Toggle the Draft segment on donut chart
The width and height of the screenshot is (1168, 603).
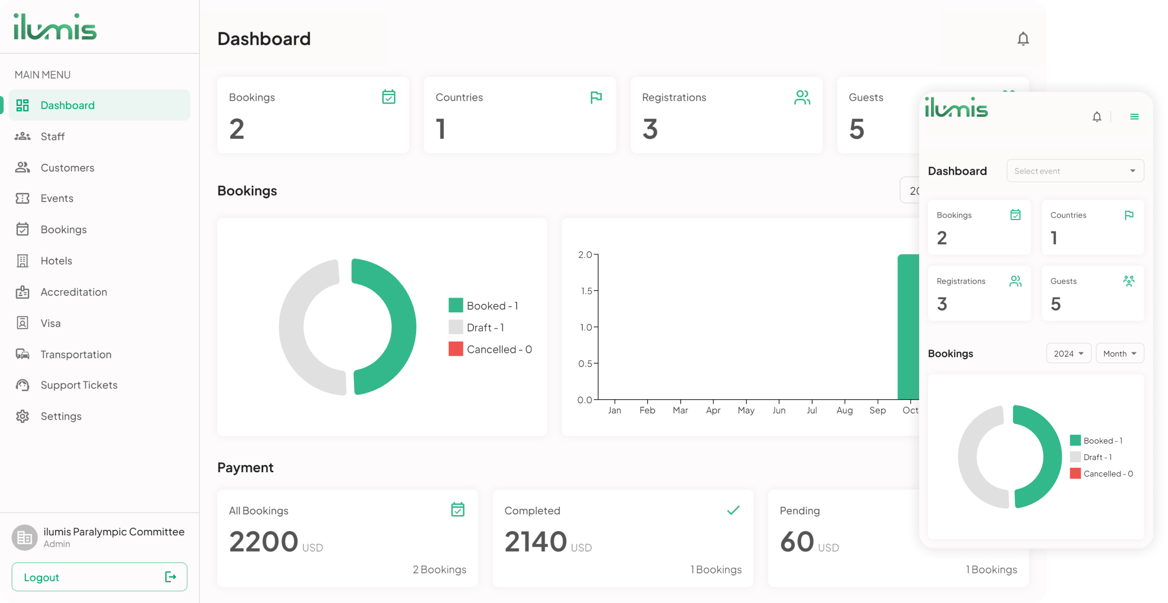(x=476, y=327)
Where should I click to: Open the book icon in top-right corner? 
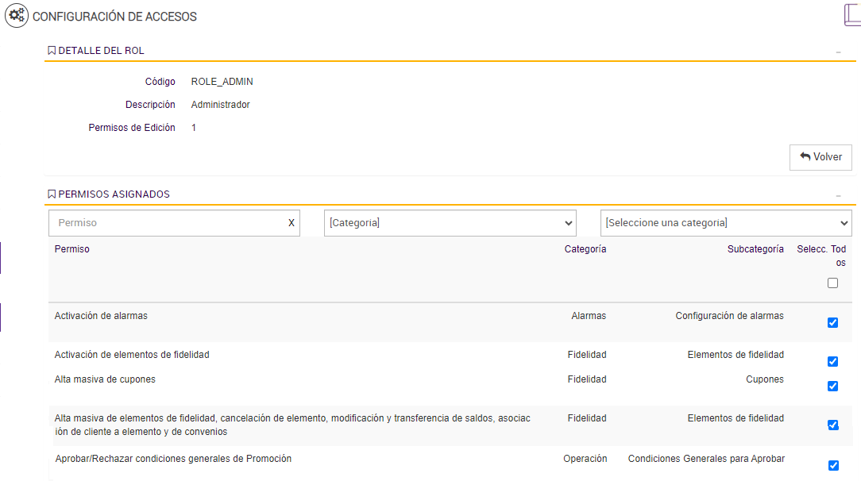pos(851,15)
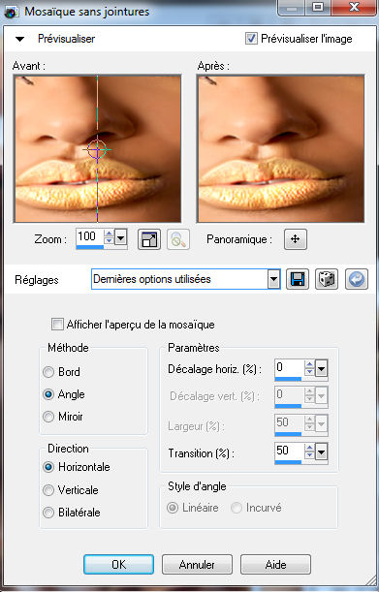Open the Zoom value dropdown arrow
The width and height of the screenshot is (379, 592).
click(x=120, y=237)
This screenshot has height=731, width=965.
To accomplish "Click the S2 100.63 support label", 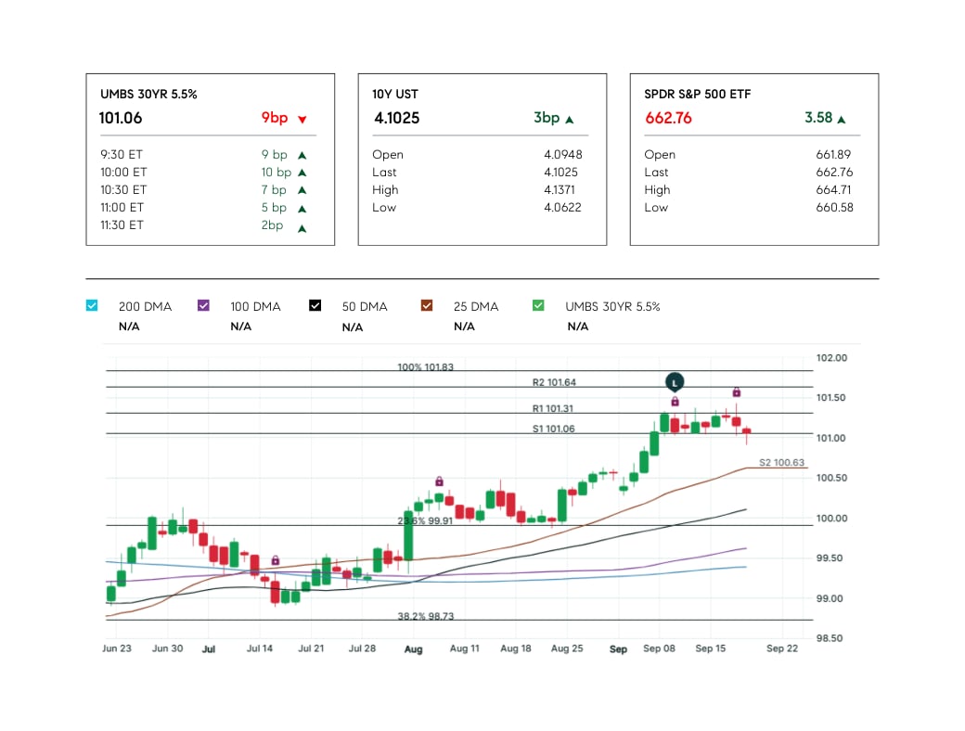I will point(781,462).
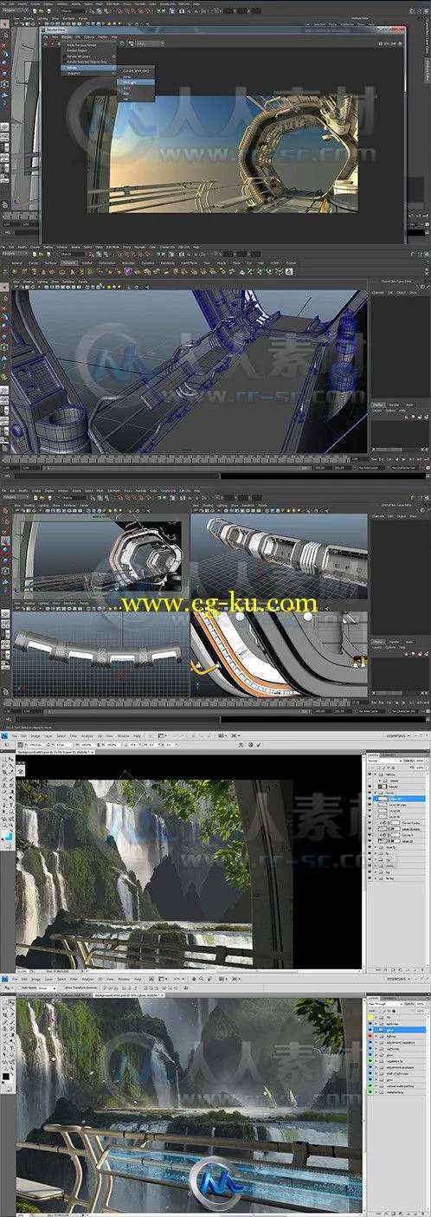
Task: Enable the Show Transform Controls checkbox
Action: [62, 987]
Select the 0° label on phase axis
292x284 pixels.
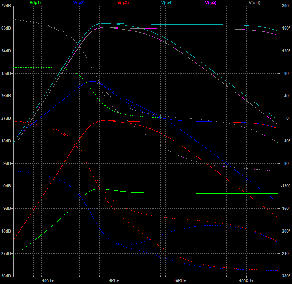283,118
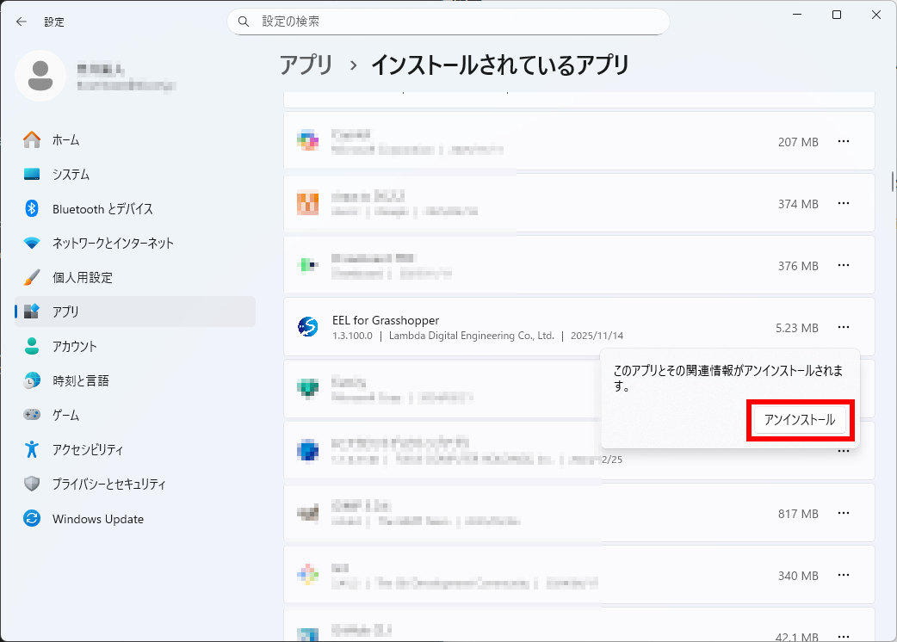Click the アプリ breadcrumb link

[306, 65]
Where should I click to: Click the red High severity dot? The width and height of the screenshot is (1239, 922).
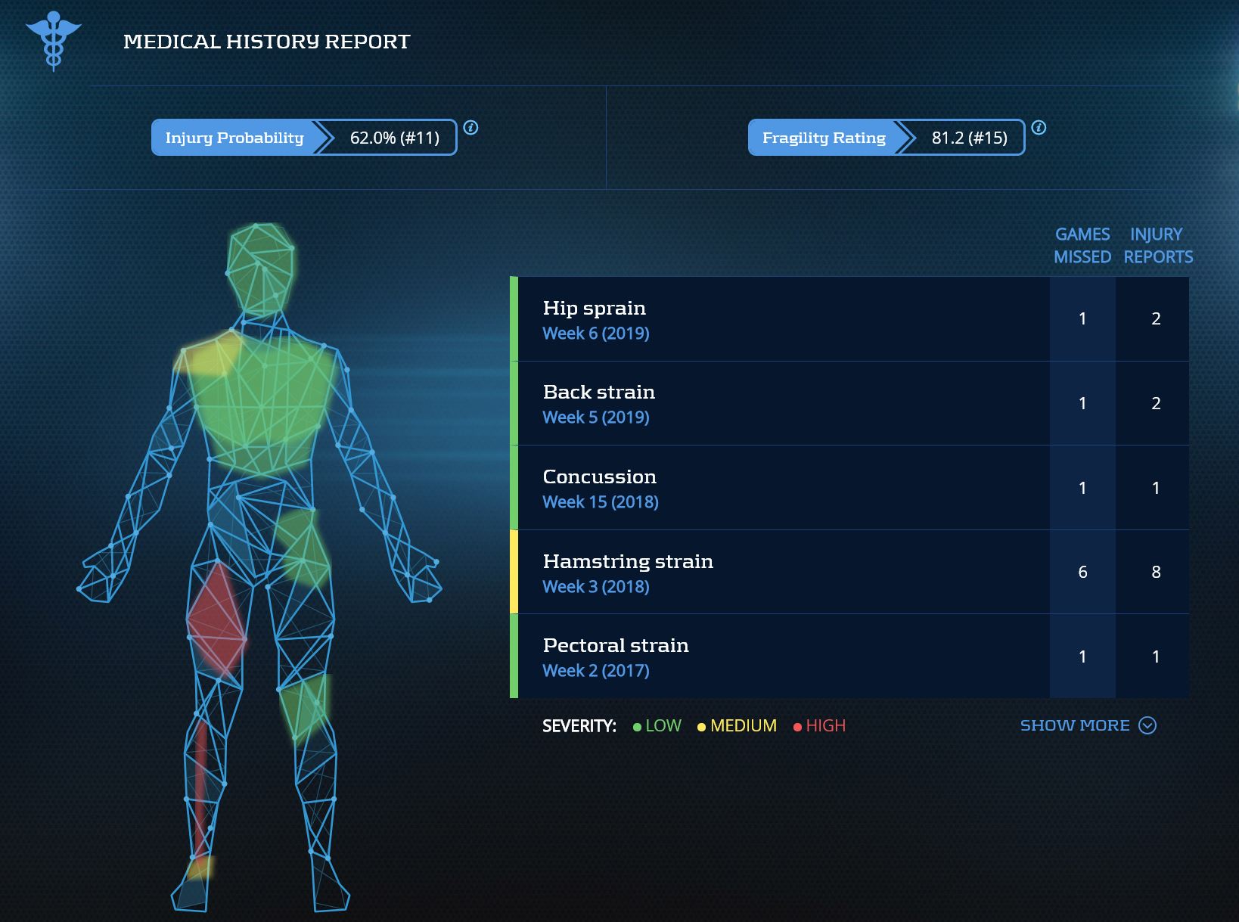point(797,727)
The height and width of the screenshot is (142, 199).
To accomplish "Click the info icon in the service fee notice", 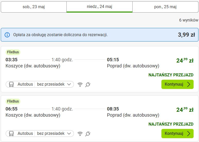I will pos(7,35).
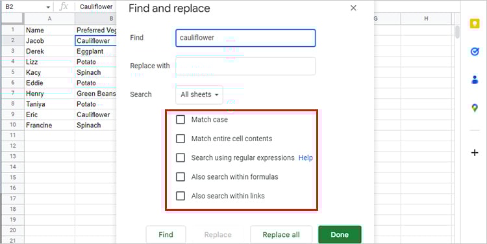Close the Find and replace dialog

(x=353, y=8)
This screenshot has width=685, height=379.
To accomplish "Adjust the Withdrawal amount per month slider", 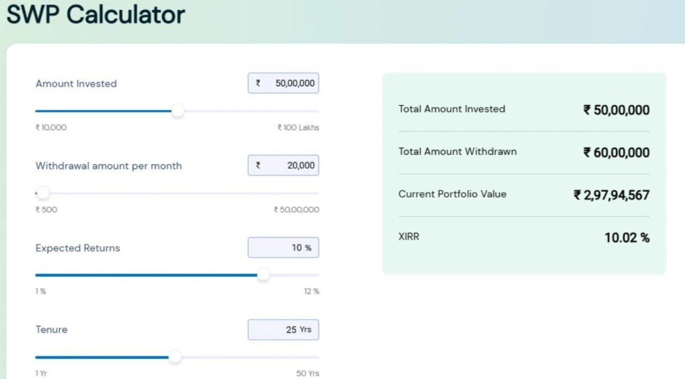I will pos(43,192).
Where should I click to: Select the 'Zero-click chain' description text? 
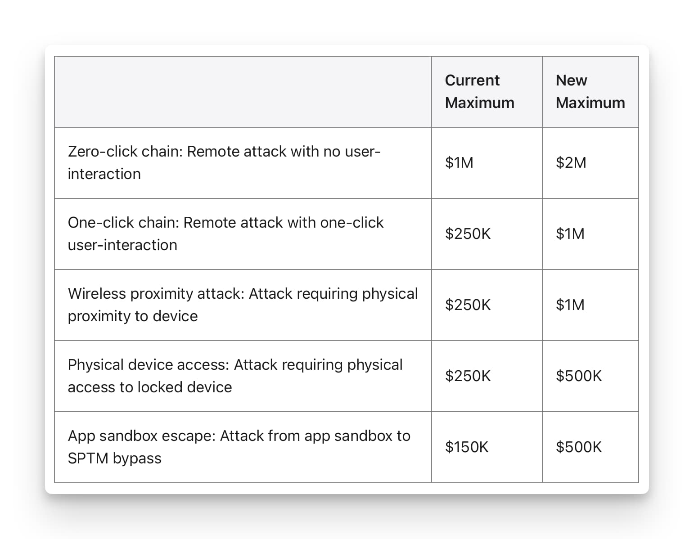224,162
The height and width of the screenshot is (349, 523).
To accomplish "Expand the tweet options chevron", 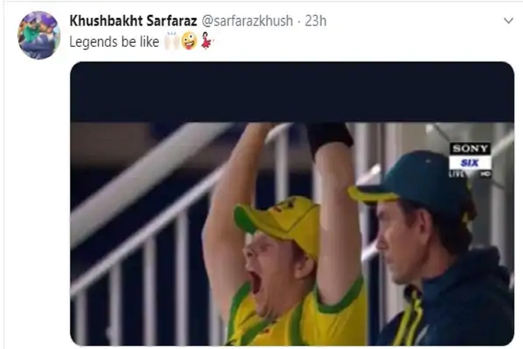I will pyautogui.click(x=508, y=21).
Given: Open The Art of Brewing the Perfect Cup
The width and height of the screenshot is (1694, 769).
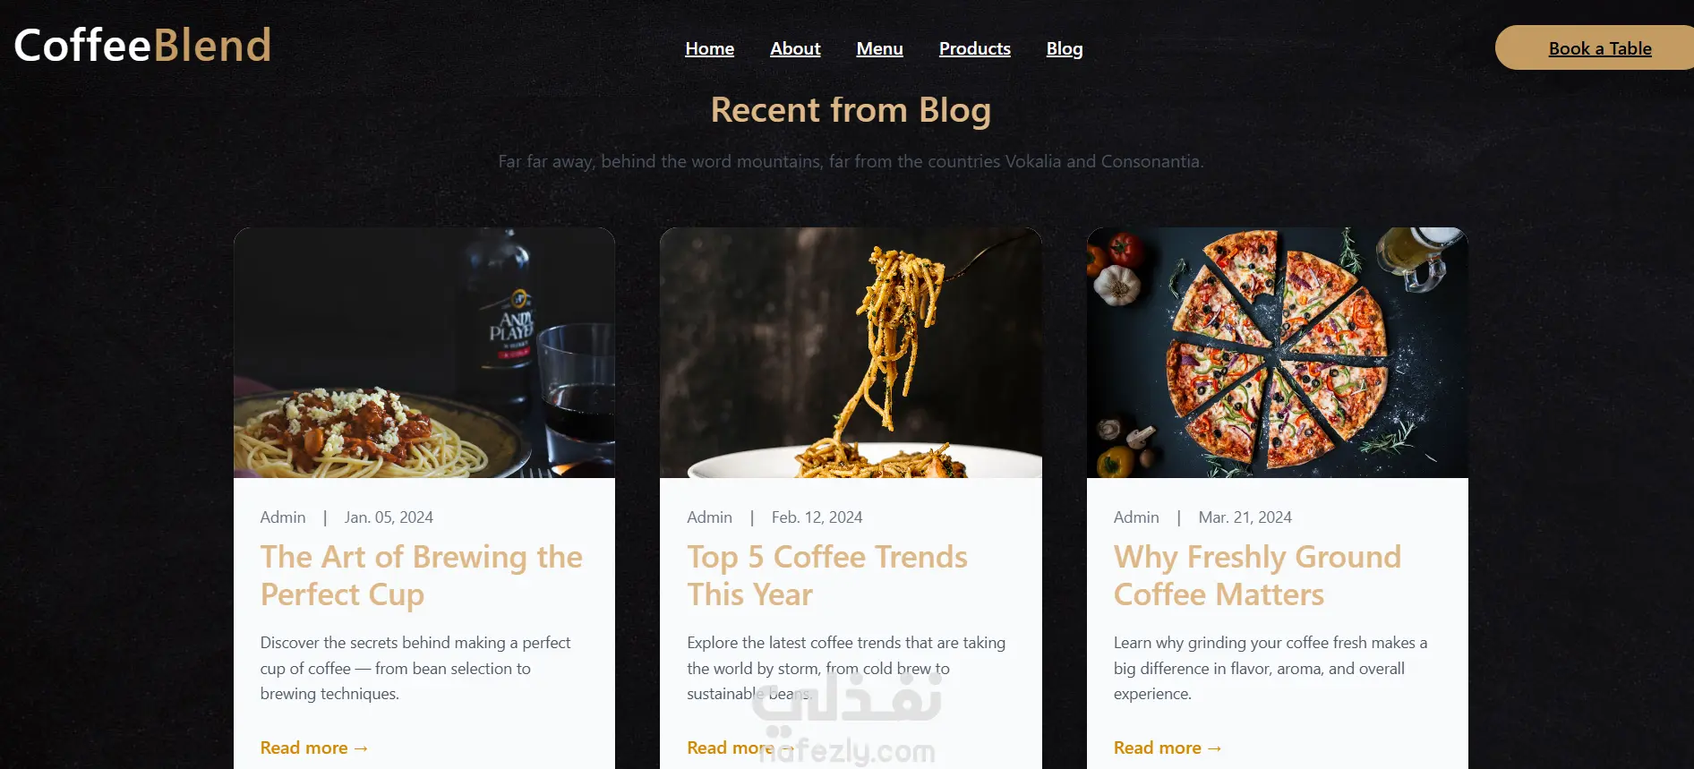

■ ■ ■ ■ ■

= Instructions to follow =
Find every line of the data that includes the string "This". Copy each of those lines.

= Reply to the exercise =
This screenshot has height=731, width=965.
This screenshot has width=685, height=379.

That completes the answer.